Мы прошли через кухню в комнату за баром. Там за столом сидел Краснобай, адвокат и с ним четверо кубинцев.

– Садитесь, – сказал один по-английски. Это был здоровенный детина, грузный, широколицый, с хриплым голосом, и он уже здорово накачался, это сразу видно было. – Как вас зовут?

– А вас как? – спросил Гарри.

– Ладно, – сказал этот кубинец. – Пусть будет по-вашему. Где лодка?

– Стоит в гавани для морских яхт, – сказал Гарри.

– А это кто? – спросил кубинец, глядя на меня.

– Мой помощник, – сказал Гарри. Кубинец оглядел меня, a двое других кубинцев оглядели нас обоих. – У него голодный вид, – сказал он и засмеялся. Другие не смеялись. – Выпить хотите?

– Можно, – сказал Гарри.

– Чего? Бакарди?

– Что вы сами пьете, – ответил ему Гарри.

– Ваш помощник пьет?

– От рюмки не откажусь, – сказал я.

– Тебе никто еще не предлагал, – сказал рослый кубинец. – Я только спросил, пьешь ли ты.

– Да будет тебе, Роберто, – сказал другой кубинец, молодой, почти совсем еще мальчик. – Неужели ты не можешь обойтись без придирок?

– Какие тут придирки. Я только спросил, пьет ли он.

– Налей ему, и все, – сказал второй кубинец. – Давайте говорить о деле.

– Сколько вы хотите за лодку, приятель? – спросил кубинец с хриплым голосом, тот, которого звали Роберто.

– Смотря по тому, что вам нужно, – сказал Гарри.

– Нам нужно, чтобы вы перевезли нас четверых на Кубу.

– А куда на Кубу?

– В Кабаньяс. За Кабаньяс. На побережье, немного дальше Мариэля. Вы знаете, где это?

– Еще бы, – сказал Гарри. – Только перевезти вас туда?

– Больше ничего. Перевезти нас туда и высадить на берег.

– Триста долларов.

– Это много. А если мы зафрахтуем вашу лодку поденно и гарантируем вам двухнедельную оплату?

– Сорок долларов в день и полторы тысячи залогу на случай, если что-нибудь приключится с лодкой. Разрешение брать нужно?

– Нет.

– Бензин и масло ваши, – сказал им Гарри.
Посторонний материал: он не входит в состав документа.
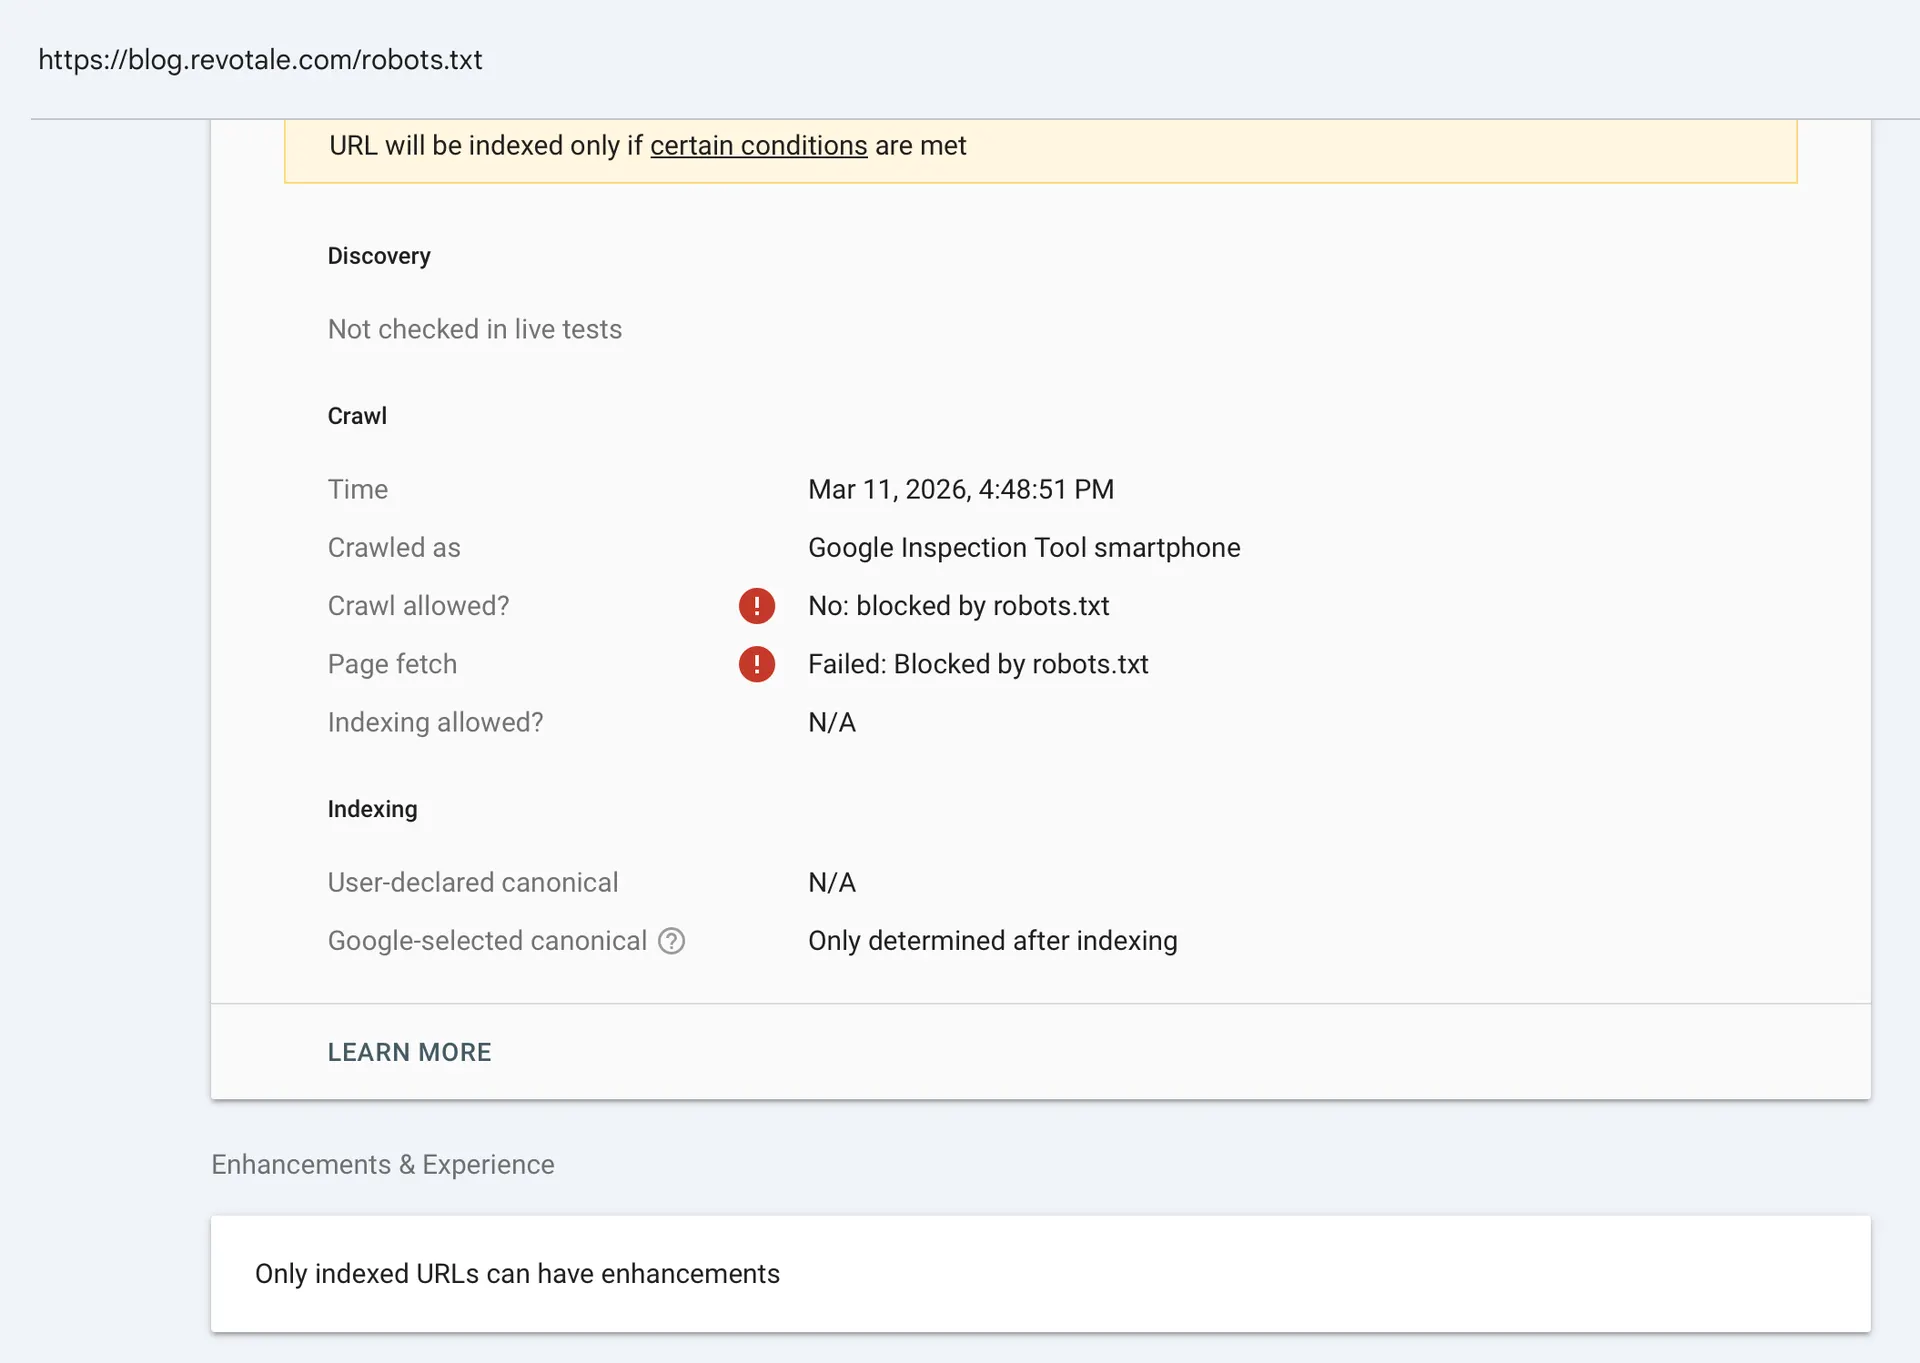Click the Only indexed URLs can have enhancements card
Image resolution: width=1920 pixels, height=1363 pixels.
click(518, 1274)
– Мы вам дадим двести долларов за то, чтобы перевезти нас и высадить на берег.

– Не пойдет.

– Сколько вы хотите?

– Я вам сказал.

– Это слишком много.

– Совсем немного, – ответил ему Гарри. – Я не знаю, кто вы такие. Не знаю, что вы затеяли, и не знаю, может быть, в вас будут стрелять по дороге. Я должен два раза пересечь пролив в зимнее время. И как бы то ни было, я рискую своей лодкой. Я перевезу вас за двести долларов, но тысячу вы должны внести в залог, на случай, если с лодкой что-нибудь стрясется.

– Это справедливо, – сказал им Краснобай. – Это более чем справедливо.

Кубинцы заговорили между собой по-испански. Я не понимал их, но я знал, что Гарри понимает.

– Ладно, – сказал рослый, которого звали Роберто. – Когда вы можете выехать?

– Завтра вечером в любой час.

– Возможно, нам придется задержаться до послезавтра, – сказал один из них.

– Ваше дело, – сказал Гарри. – Только предупредите меня вовремя.

– Лодка ваша в исправности?

– Можете не сомневаться, – сказал Гарри.

– Славное суденышко, – сказал младший кубинец.

– Где вы ее видели?

– Вот мистер Симмонс, ваш адвокат, мне ее показывал.

– Ага, – сказал Гарри.

– Выпейте, – сказал другой кубинец. – Вы бывали на Кубе?

– Был несколько раз.

– По-испански говорите?

– Так и не научился, – сказал Гарри. Я видел, как Краснобай, адвокат, взглянул на него, но он сам такой продувной плут, что ему всегда приятно, если другие говорят неправду. Ведь вот, когда он пришел поговорить с Гарри об этом деле, он тоже не заговорил прямо. Нет, он должен был выдумать, будто ему нужен Хуан Родригес, несчастный оборванец gallego, вор из воров, которого он сам подвел под суд, чтобы потом защищать его.